There were lots of hugs and handshakes and kisses too, before Helen Urvill yelled, ‘Yo Verity!’ as she hung on Dean’s shoulder and breathed bourbon fumes at us. ‘You sober, girl?’
‘Yep,’ Verity nodded briskly. ‘Want a lift anywhere?’
Helen swung woozily round to look at Dean, who was fiddling with a machine-head. ‘Well, we were heading back for the castle ...’ She frowned deeply, and her eyes flicked around a bit. ‘I think ...’ She shrugged; her thick black eyebrows waggled. ‘But if you’re going somewhere ...’
‘Let’s go somewhere,’ Verity said to Lewis, who was in the passenger’s seat. ‘Somewhere further.’ She nudged Lewis.
‘Okay,’ Lewis said. ‘Got a full tank; where we going to go?’
‘Oban!’
‘Boring!’
‘Glasgow!’
‘What
for?’
‘How about,’ I suggested, over the noise of the barking hound. ‘That bit north of Tighnabruaich, where you can look out over the Kyles of Bute? That’s a nice bit of scenery.’
‘Brilliant!’ Lewis said.
‘Great idea!’
‘Let’s go!’
‘Get in, then.’
‘And let’s take the dog.’
‘Is it car-trained?’
‘Who cares? We can point it over the side if it comes to it.’
‘Fuck it, yeah, let’s take the mutt.’
‘Might not want to come,’ Dean said, and handed the Fender to Lewis, who put it at his feet with the neck by the door, while Dean knelt down by the side of the dog, which was sniffing at the rear wheel of the Escort.
‘Course it wants to come,’ Helen said, with the conviction only the truly drunk can muster. ‘Not a dog been born doesn’t like sticking its nose out a car window.’
‘Here you go,’ grunted Dean, lifting a puzzled-looking canine of medium build, indeterminate breed and brownly brindled coat into the car and onto my lap.
‘Hey, thanks,’ I said, as Helen clambered in beside me and Dean squeezed in on her far side. ‘So it’s me that gets to find out if this beast’s shit-scared of driving.’

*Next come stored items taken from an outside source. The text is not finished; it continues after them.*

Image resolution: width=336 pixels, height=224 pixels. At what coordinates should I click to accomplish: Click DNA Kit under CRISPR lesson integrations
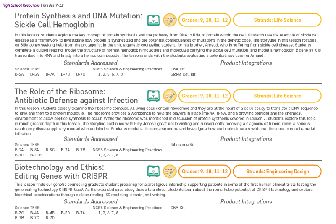tap(177, 208)
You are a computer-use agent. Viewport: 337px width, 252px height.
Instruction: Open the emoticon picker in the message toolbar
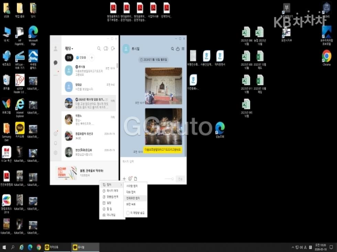tap(130, 179)
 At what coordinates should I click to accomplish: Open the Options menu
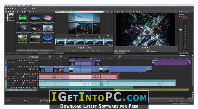pos(26,6)

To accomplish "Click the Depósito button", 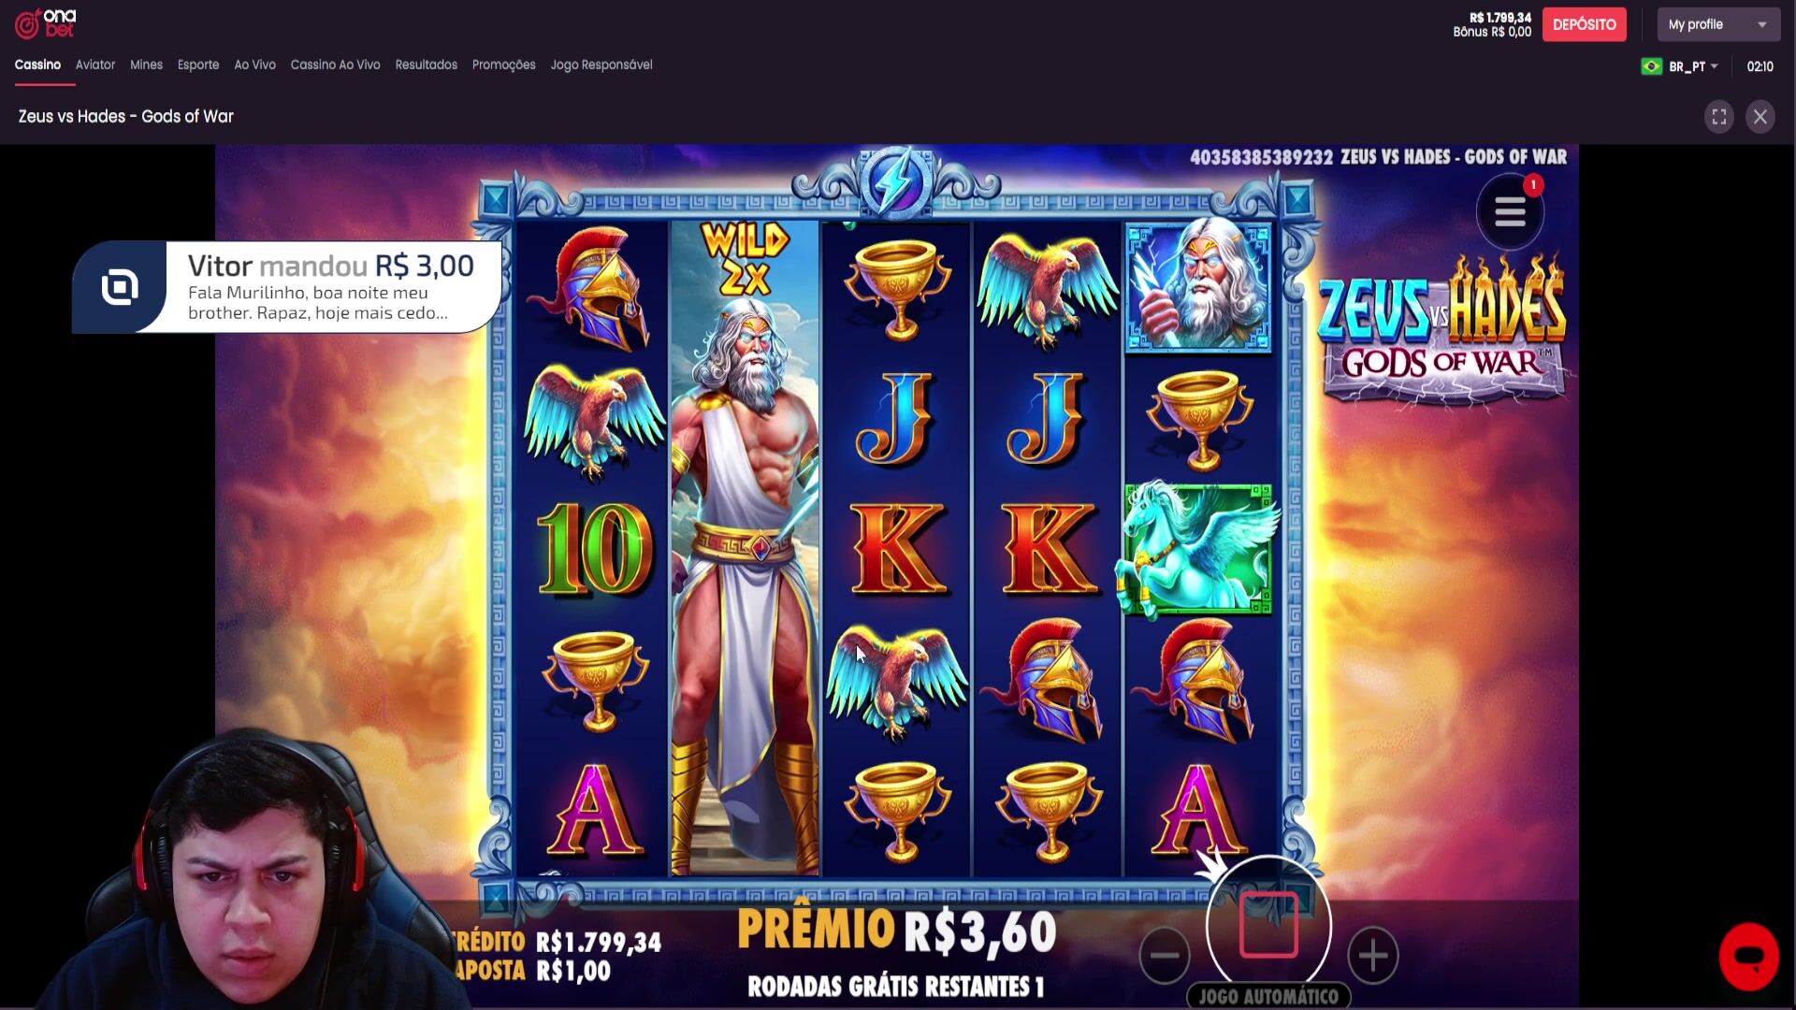I will click(x=1584, y=24).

‘Ah, stop whining,’ Helen said, and pulled the fishy-smelling dog away from me to plonk it in Dean’s lap.
‘All set?’ asked Verity.
‘I wonder if its wee eyes’ll light up when the brakes go on?’ Dean said, trying to look into them.

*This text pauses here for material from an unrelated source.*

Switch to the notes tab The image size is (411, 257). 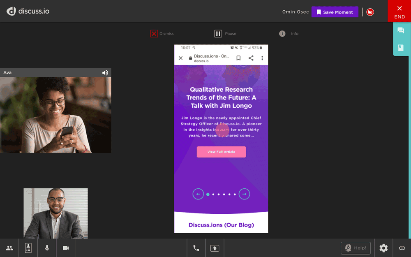(400, 47)
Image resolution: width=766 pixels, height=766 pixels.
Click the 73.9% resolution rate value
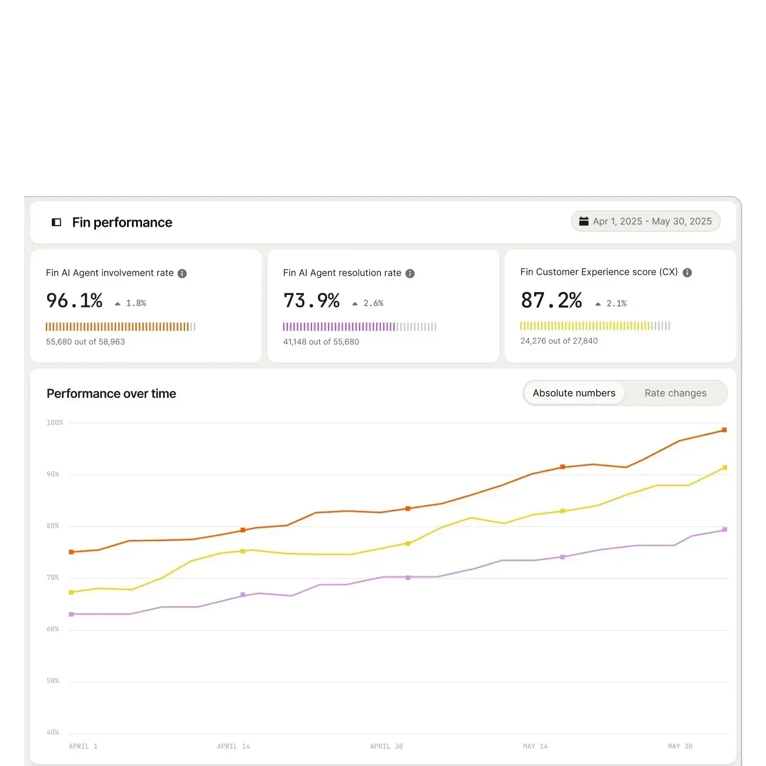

‘All set!’ Helen yelled, then yodelled lustily as we performed a U-turn and went smoothly back through the town. Helen offered me some Jack Daniels, which I accepted. We still shouted Happy New Year! at people, and the dog barked enthusiastically in accompaniment; it didn’t seem in the least discomfited when we left Gallanach and headed through Lochgilphead and away.

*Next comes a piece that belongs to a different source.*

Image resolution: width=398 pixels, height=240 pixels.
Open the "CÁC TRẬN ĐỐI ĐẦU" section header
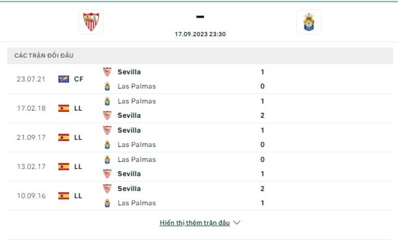[x=44, y=56]
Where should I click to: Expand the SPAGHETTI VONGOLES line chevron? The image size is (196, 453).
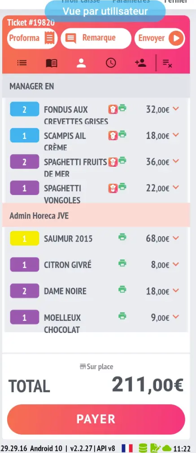click(x=176, y=187)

We stopped briefly at Lochgair. I ran into the house. Mum was up, washing dishes. I kissed and hugged her and said we’d be a few hours. Not to worry; Verity was bright as a button and so sober it ought to constitute a crime in Scotland at this time on a Hogmanay morning. She told me to make sure nobody else drove, then, and be careful. She made me take a load of sandwiches, dips and God-knows what, two bottles of mineral water and a flask of coffee she’d just made, and I staggered out the house and had to put most of it in the convertible’s rather small boot, but then that was that and off we went through the calm, brightening day, playing lots of very loud music and munching through the various bits and pieces of food I hadn’t stashed in the boot. Dog liked the garlic dip best.
 
 
 
‘I don’t give a fuck what colour he is; a man who can’t pronounce his own name shouldn’t be in charge of the most destructive military machine the world has ever seen,’ I heard Lewis say, while I sat looking at Dean Watt, and thought, Shit, not again.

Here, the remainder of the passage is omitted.